### What this task involves
After reading the entries below, report how many lines have the string "computer" in them, giving the number alone.

- Opening Delimiter -

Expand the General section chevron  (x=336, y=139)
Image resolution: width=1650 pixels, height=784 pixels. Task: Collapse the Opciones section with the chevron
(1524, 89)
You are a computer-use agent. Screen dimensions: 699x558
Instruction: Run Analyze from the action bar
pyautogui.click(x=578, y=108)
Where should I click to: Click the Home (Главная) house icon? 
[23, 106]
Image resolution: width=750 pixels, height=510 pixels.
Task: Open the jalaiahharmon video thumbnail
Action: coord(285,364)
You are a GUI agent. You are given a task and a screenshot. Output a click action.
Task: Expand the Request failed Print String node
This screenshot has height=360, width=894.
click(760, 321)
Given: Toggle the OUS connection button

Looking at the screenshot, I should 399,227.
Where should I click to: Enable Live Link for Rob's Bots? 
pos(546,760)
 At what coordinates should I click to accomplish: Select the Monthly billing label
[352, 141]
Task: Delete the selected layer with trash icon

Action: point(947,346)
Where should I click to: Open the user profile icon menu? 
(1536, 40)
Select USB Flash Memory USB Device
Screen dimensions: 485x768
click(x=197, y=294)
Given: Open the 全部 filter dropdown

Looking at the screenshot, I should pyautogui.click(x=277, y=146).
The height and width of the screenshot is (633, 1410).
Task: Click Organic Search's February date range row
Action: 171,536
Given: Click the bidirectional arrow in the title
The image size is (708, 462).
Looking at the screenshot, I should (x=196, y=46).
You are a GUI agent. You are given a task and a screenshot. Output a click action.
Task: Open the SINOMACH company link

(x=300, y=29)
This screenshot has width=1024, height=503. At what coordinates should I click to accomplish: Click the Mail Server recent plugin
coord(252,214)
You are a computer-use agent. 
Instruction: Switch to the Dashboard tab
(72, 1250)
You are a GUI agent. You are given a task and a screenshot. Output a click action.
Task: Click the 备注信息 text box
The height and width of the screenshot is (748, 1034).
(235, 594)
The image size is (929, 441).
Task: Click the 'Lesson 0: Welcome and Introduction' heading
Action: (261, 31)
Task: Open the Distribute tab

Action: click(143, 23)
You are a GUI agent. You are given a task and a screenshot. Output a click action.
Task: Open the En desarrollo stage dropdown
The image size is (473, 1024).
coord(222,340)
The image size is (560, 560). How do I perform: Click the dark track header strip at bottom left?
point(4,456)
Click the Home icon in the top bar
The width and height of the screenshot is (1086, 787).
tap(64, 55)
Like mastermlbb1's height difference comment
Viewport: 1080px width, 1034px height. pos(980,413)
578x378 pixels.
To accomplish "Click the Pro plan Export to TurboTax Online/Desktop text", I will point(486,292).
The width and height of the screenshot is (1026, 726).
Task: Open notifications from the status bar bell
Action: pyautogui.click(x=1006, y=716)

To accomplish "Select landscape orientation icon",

- Closing Delimiter -

### Response below
2